A new research project is challenging the East-West divide. Researchers and artists are taking apart the divide in a new research project led by researchers at the University of Tampere.
“This is an experimental project. We are interested in what researchers and artists can learn about knowledge production from each other,” says project leader Anni Kangas, a university lecturer in international relations.
Finnish and Russian researchers and artists will meet in workshops in order to produce performance art, paintings, literature and other works of art. The project is planning to organise thematic weeks and events in Finland and Russia. A group of students from the University of Tampere will also join the events.
In December 2015, the Kone Foundation granted EUR 64,440 to this project as one of its Bold Initiatives. The themes of the project include migration and multiculturalism and the politics of gender and sexuality.
Researchers will also become artists
The roles can be switched so that the researchers, too, can end up doing art.
“We also challenge our own way of doing research. As researchers of literature and culture, we are often concerned with end products. In this project, we enter the same process as authors,” says Arja Rosenholm, professor of Russian language and culture.
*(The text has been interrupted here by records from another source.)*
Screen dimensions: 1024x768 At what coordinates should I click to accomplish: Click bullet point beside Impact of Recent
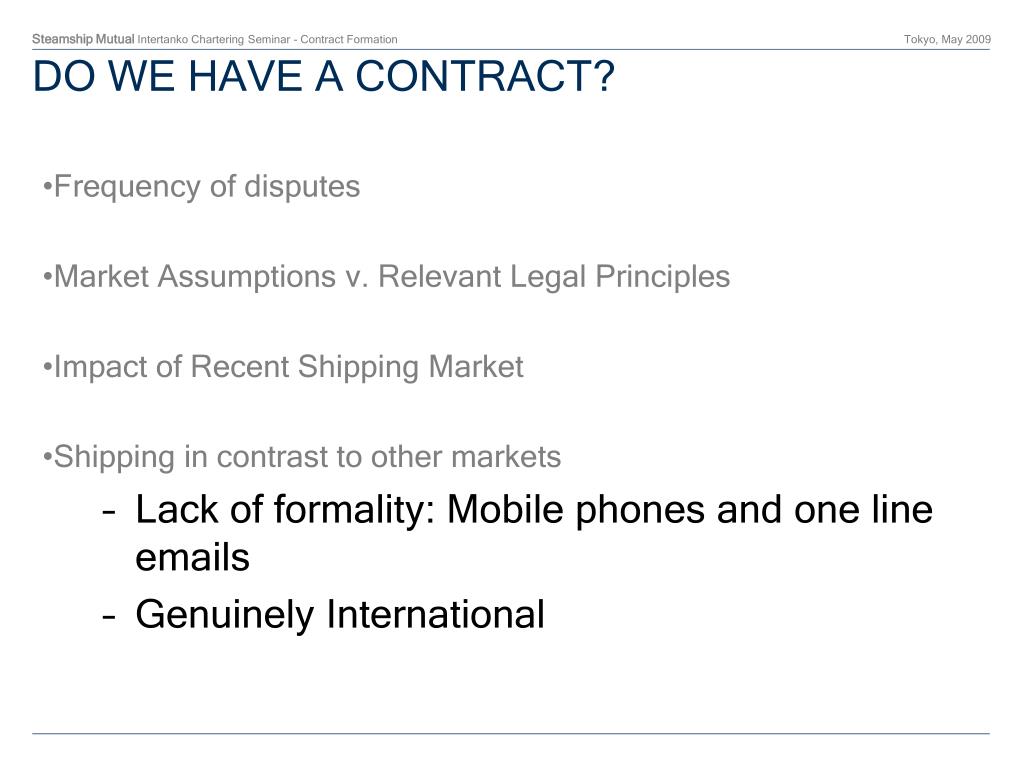47,368
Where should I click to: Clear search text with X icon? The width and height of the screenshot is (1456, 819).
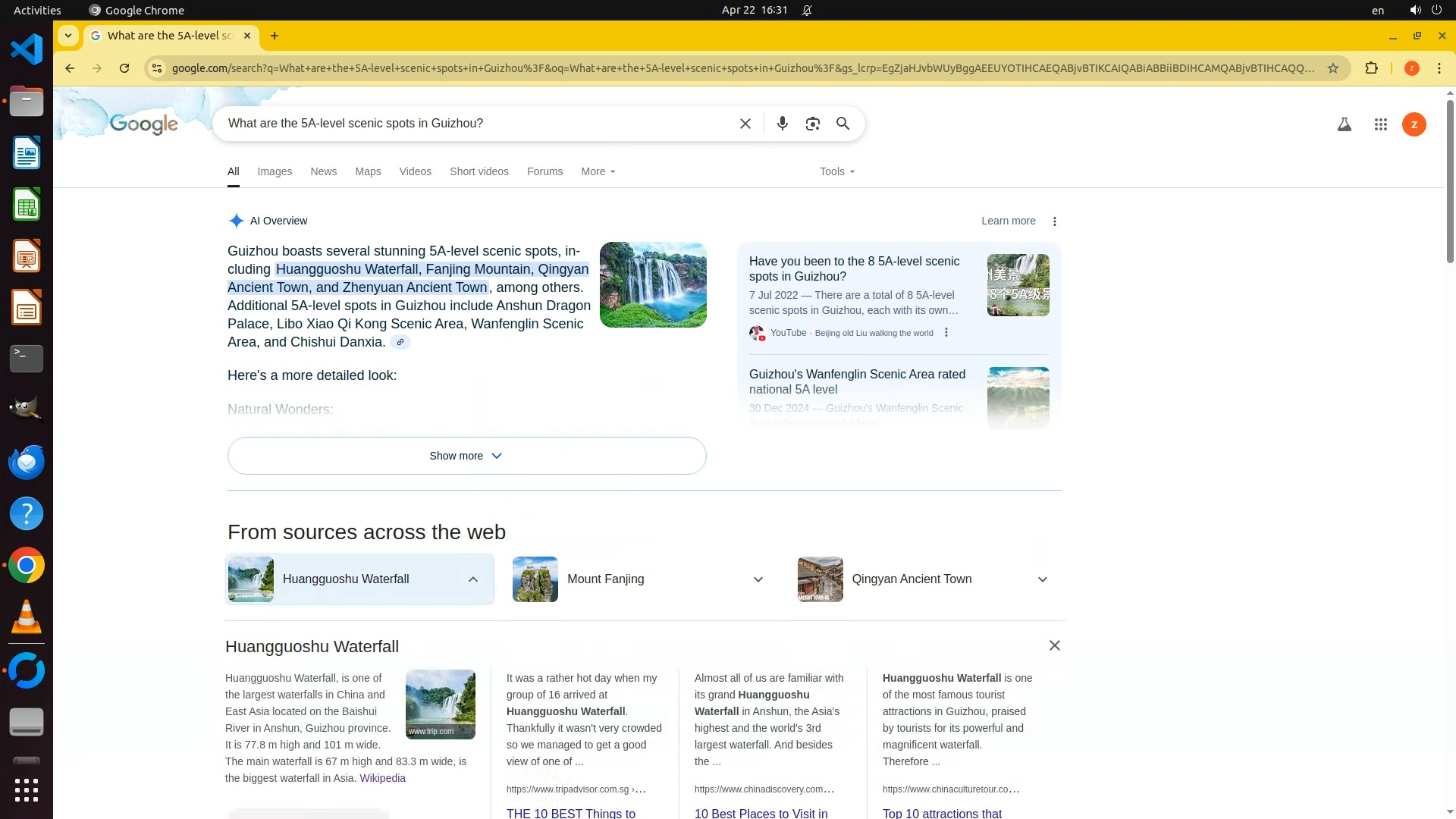745,124
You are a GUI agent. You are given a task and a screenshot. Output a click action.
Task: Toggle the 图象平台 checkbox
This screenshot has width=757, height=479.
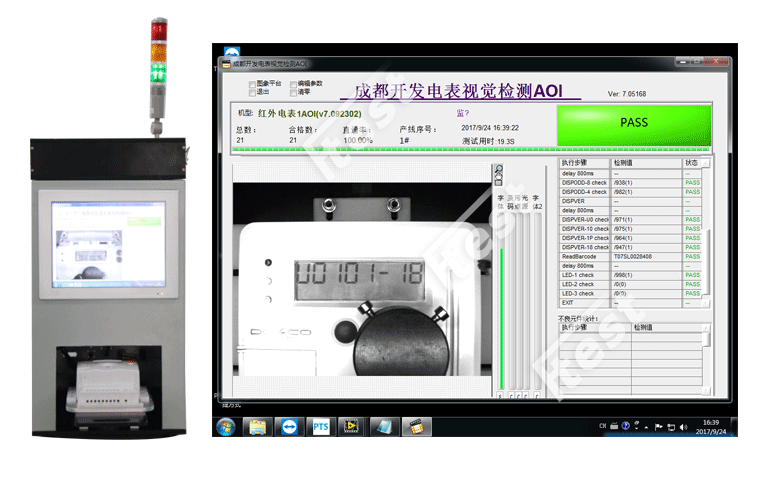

As yet, Kangas and Rosenholm do not know what kind of art they will do in the project. In her role as a researcher in international relations, Kangas wants to examine the role of art in world politics.
From Stagnation Era statues to the everyday level
Art in the Finnish relations with the East brings to mind the Era of Stagnation, the socialist realist World Peace monument in Helsinki and the Finno-Soviet film Luottamus (Doverije) from 1976, which depicted the role of Lenin in Finnish independence in 1917.
“The art related to East-West relations during the Cold War tended to highlight the difference between the two. The grandiose statues, for example, reinforced the power relations, which we want to dismantle in this project. We are trying to stimulate the critical potential in both societies, not just take the current status quo for granted,” Kangas says.
The project will not look at Russia or Finland separately but at the common characteristics of these two societies.
“The situation has changed since the peace statues even though new divisions are already being set up. Our project challenges these divisions,” Rosenholm continues.
Finland is not equal either
The feminist discourse in Finland boosts old divisions if it reproduces the idea that Finland has achieved gender equality and Russia has not. The researchers also want to take a critical look at the Finnish society.
“Finland is equal on some level, but we still have problems. Even though things are different in Russia, some of the artists there are very radical in questions of gender and sexuality. The Russian questions about equality and sexuality may also touch upon our own weak spots. Saying that the Finnish society is equal and the Russian not is an oversimplification that just does not work,” Kangas says.
The refugee crisis has highlighted questions of the politics of body and sexuality. Arja Rosenholm has noticed that at present political decisions are very easily being sexualised in the Finnish debate on immigration and Finnish values.
“It is also worth noting what kind of political, moral and ethnic meanings are included in the talk on rape and sexual harassment. We cannot say that we do not have sexual harassment in our own country, and we should not be creating new contradictions when we are discussing these things,” Rosenholm says.
Anni Kangas is surprised by the recent communications from the Family Federation of Finland, which seem like a cry for help for the traditional heteronormative couple. At the same time, the Russian artists in the project are producing short films that question the gender and sex roles of couples.
“In Finland, the current debate around families is conducted with terms that reiterate clear female and male roles. We can look for a critical angle in this debate and recognise our own blind spots.”
Traditional funders would not sponsor this project
The project is so different from traditional research projects that it is unlikely it would have received funding from traditional channels. The researchers praise the Kone Foundation without which the project would not have materialised.
“I do not think that the Strategic Research Council of the Academy of Finland would fund anything like this, and we know this because they always publish their project criteria before the application process. The Council’s aim is to respond to the needs of decision-making and business life,” Kangas says.
Rosenholm adds that the project will bring a critical element to the scientific debate and the preconditions of conducting academic research.
“If we must conduct applied research and benefit the business world only, we would not be able to raise funding for a project that tries to rethink social processes and find different ways to produce knowledge by using critical perspectives. Without alternative sources of funding this topic would remain completely in the dark.”
Researchers should not hide behind walls
The project also makes a critical comment on academic knowledge production, which usually serves the small readership of international specialist publications.
“That is why we are organising different action weeks; we want to make these ideas public in a different way. If we write articles according to the standards of academic publishing, which are then hidden behind paywalls, the texts will not be available for comments. Artists may be more prepared to make their creations public, and we would like to learn from that,” Kangas adds.
Rosenholm says that because of the nature of their work, artists and academics have the privilege of taking a step back from the world and investigating phenomena from the outside. The aim of this project is to make the results jointly public for all to see and discuss, and to bring attention to how knowledge is produced in different ways.
Publicity, commenting and asking questions are a part of the project. The aim is to act in public, not seeking publicity for publicity’s sake.